#### TASK TO COMPLETE:
Taking the lines below one at a time, count those with the string "computer" and give the result alone.
----------
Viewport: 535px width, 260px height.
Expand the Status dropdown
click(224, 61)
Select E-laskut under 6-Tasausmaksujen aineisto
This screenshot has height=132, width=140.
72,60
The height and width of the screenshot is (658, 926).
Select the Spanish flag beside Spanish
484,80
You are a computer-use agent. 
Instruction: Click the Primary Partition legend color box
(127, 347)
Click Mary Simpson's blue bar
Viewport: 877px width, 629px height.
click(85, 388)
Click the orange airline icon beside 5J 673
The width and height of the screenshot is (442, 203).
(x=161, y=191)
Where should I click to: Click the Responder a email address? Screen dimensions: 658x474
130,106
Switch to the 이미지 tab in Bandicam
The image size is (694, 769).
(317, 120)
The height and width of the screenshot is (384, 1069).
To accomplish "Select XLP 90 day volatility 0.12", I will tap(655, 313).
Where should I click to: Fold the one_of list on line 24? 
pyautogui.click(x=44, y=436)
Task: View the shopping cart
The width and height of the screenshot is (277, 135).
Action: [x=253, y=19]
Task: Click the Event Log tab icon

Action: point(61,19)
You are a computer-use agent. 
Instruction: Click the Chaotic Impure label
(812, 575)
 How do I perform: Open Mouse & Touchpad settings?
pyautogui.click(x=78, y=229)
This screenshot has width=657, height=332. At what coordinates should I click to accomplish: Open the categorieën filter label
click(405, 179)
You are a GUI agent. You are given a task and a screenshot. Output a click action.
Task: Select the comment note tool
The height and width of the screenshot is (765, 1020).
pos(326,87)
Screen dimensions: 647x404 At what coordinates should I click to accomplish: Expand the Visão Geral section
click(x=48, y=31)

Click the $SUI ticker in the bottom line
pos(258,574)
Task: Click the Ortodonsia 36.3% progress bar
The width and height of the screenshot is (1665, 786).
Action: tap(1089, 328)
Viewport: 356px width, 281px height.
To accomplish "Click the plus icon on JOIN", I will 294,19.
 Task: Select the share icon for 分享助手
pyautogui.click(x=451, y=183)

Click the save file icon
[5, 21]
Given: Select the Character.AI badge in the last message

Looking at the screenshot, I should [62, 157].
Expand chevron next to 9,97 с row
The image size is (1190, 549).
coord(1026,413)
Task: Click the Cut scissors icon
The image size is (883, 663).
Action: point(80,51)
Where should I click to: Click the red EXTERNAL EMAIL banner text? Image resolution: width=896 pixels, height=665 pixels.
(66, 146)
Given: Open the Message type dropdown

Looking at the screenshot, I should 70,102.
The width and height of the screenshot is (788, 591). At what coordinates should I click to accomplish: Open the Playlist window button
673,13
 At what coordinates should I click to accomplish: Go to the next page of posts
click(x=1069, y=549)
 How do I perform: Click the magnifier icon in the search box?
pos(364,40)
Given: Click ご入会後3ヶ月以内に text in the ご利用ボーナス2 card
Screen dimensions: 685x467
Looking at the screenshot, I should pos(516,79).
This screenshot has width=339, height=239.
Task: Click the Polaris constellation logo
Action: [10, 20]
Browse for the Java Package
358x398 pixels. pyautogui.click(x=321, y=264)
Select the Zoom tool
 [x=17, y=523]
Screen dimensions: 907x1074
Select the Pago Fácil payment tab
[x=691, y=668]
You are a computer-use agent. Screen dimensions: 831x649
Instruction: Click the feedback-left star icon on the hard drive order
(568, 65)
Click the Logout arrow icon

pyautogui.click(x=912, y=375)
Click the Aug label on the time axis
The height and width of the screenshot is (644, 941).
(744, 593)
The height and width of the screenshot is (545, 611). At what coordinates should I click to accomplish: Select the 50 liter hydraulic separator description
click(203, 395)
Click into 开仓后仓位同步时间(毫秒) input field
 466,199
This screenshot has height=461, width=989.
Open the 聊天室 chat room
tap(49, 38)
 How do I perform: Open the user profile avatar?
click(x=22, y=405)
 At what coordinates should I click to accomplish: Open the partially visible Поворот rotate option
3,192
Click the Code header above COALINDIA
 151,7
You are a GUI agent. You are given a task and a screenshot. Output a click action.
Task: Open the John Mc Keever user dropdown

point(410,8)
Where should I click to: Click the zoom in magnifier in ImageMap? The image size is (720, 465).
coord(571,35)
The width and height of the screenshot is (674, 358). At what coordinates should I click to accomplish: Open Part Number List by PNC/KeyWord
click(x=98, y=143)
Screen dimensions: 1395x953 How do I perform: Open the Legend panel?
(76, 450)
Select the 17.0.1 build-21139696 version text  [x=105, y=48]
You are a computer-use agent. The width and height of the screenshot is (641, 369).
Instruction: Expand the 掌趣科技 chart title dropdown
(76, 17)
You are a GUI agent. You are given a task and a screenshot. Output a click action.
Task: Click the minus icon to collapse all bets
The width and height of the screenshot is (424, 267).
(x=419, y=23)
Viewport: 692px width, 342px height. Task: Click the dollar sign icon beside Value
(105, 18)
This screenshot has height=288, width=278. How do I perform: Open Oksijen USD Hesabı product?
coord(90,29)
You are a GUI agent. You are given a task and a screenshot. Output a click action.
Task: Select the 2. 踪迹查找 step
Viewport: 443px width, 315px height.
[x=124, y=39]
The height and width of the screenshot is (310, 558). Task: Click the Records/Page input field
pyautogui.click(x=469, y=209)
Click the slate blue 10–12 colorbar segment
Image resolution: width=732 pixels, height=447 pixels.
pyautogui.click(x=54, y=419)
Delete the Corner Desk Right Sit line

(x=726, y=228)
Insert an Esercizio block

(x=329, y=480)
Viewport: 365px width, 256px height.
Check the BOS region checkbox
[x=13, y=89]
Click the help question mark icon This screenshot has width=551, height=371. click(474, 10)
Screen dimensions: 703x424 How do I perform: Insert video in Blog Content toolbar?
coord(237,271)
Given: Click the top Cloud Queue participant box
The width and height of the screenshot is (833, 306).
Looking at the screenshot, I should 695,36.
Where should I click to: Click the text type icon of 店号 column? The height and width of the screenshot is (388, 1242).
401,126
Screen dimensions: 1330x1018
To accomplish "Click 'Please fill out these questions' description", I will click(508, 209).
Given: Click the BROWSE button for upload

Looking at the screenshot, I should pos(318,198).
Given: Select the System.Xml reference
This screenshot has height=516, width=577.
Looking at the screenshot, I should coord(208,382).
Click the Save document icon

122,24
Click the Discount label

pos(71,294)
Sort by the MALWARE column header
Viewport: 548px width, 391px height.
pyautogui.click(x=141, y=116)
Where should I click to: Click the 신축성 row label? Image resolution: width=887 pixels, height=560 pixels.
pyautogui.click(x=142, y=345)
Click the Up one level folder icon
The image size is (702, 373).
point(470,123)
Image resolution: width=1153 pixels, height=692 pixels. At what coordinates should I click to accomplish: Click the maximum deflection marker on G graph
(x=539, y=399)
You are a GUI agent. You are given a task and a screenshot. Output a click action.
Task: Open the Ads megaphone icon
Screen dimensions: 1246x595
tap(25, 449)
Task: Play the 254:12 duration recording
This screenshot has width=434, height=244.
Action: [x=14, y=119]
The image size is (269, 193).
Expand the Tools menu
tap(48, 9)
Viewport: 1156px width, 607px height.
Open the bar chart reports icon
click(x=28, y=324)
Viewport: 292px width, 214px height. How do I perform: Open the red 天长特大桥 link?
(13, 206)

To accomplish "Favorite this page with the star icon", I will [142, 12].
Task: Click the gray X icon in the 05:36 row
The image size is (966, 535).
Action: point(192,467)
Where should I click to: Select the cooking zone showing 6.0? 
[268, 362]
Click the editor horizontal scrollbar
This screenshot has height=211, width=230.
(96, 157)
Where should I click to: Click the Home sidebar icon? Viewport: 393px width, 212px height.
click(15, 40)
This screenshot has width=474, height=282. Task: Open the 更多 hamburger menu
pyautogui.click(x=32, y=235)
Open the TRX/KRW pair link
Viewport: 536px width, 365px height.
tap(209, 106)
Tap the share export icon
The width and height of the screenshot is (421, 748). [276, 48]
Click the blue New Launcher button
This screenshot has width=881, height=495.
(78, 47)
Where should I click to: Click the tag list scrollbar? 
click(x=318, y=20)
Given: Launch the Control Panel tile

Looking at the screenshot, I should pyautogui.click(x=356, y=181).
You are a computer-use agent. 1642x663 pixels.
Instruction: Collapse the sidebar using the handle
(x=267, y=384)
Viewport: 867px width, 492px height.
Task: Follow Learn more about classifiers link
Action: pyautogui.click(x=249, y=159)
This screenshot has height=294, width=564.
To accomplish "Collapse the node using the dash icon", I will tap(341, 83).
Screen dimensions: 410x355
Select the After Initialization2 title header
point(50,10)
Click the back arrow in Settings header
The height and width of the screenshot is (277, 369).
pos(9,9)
----------
#### EXPECTED ANSWER:
5